Broom-Hilda returned in another Filmation series, Fabulous Funnies (1978). Thirteen episodes were produced, and the series aired for one season on NBC. The show featured animated versions of several famous comic strips, including Tumbleweeds, Alley Oop and Nancy. Voices were provided by June Foray (Broom-Hilda and additional voices), Alan Oppenheimer (Irwin, Gaylord, Grelber and additional voices), Bob Holt (additional voices) and Jayne Hamil (additional voices).

The character also made a brief animated appearance in The Fantastic Funnies (1980), a CBS special showcasing newspaper comics and their creators. The animated sequence was produced by Bill Melendez Productions. June Foray was brought back to voice the character.

==Other media==
A live-action Broom-Hilda sketch was included in the special Mother's Day Sunday Funnies broadcast May 8, 1983, on NBC.

In 2004, it was announced that there would be a Broadway musical based on the comic strip characters, written by Martin Charnin (Annie) and Kurt Andersen (Spy magazine). The music was composed by Leroy Anderson. There was discussion of casting with Andersen suggesting Catherine Zeta-Jones for the title role, but the show was not produced.

Grelber also appeared as a computer program on old Unix systems. Typing the command "Grelber" would cause the computer to insult the user.

==Awards==
Myers won the National Cartoonists Society's Humor Comic Strip Award for 1975 for his work on the strip.

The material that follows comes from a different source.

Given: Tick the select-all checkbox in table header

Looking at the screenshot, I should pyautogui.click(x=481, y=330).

As of 2023, he holds the record for most comic strips drawn by one person, without assistance, for Broom-Hilda, with over 19,000 daily and Sunday comic strips over 53 years, according to writer and comics expert Mark Evanier.

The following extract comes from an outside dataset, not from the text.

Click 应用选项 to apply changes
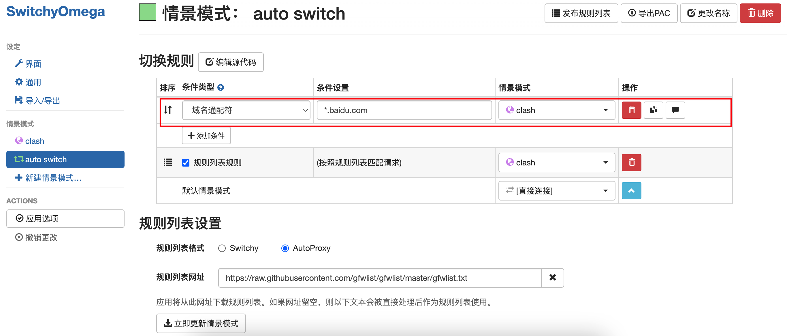 tap(65, 219)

Caplin died in 2000. Myers continues to write and draw the strip, compiling a large backlog of strips in the event poor health were to prevent him from meeting his syndication requirements. In 2024, Myers won a Guinness World Records Award for the most comic strips drawn by one person for the longest period of time (54 years) in the world.

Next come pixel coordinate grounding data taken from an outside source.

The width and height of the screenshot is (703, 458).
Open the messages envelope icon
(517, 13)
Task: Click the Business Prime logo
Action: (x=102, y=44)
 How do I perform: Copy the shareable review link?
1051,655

==Russell Myers collections==
- Broom-Hilda (1971) Lancer Books
- I Love You, Broom-Hilda (1973) Tempo Books
- Broom-Hilda Rides Again! (1975) Tempo
- Ugly Is as Ugly Does: The Broom-Hilda Story (1976) Tempo
- Flying Low with Broom-Hilda (1976) Tempo
- Broom-Hilda Presents: Mother Nature's Personal Friend, Irwin Troll (1976) Tempo
- Losing Control with Broom-Hilda (1976) Tempo
- Popcorn Sandwiches! A Broom-Hilda Book (1977) Tempo
- Broom-Hilda: Baying at the Moon and Other Tales of Unrequited Love (1977) Tempo
- Boo! Broom-Hilda (1977) Tempo
- X-Rated X-Rays: A Broom-Hilda Book (1978) Tempo
- Broom-Hilda: Growing Old Gracelessly and Other Indignities (1978) Tempo
- Broom-Hilda: Never Stilt-Walk in Gopher Country (1978) Ace Books
- Broom-Hilda: Life Begins at 1500 (1981) Fawcett
- Open at You Own Risk!! A Broom-Hilda Book (1981) Fawcett
- Broom-Hilda: (Comic) Strip Tease (1982) Fawcett
- Broom-Hilda: Sneaky Volcanos (1982) Fawcett
- Broom-Hilda: Doing What I Do Best (1984) Fawcett
- Broom-Hilda: Never Trust Short Green People! (1984) Fawcett
- Broom-Hilda: I Always Get My Mountie! (1985) Fawcett
- Broom-Hilda: Lookin' Good! (1985) Fawcett
- Broom-Hilda: Space Junk (1986) Fawcett
- Broom-Hilda: One Rotten Apple (1986) Fawcett
- Broom-Hilda: Sore Loser (1987) Fawcett
- Broom-Hilda: The Backward Heimlich (1987) Fawcett

==Theme park==
At Universal Islands of Adventure, in Toon Lagoon, Broom-Hilda can be seen in the entrance of Comic Strip Cafe. She also appeared in the live show Pandemonium Cartoon Circus, with June Foray reprising her role.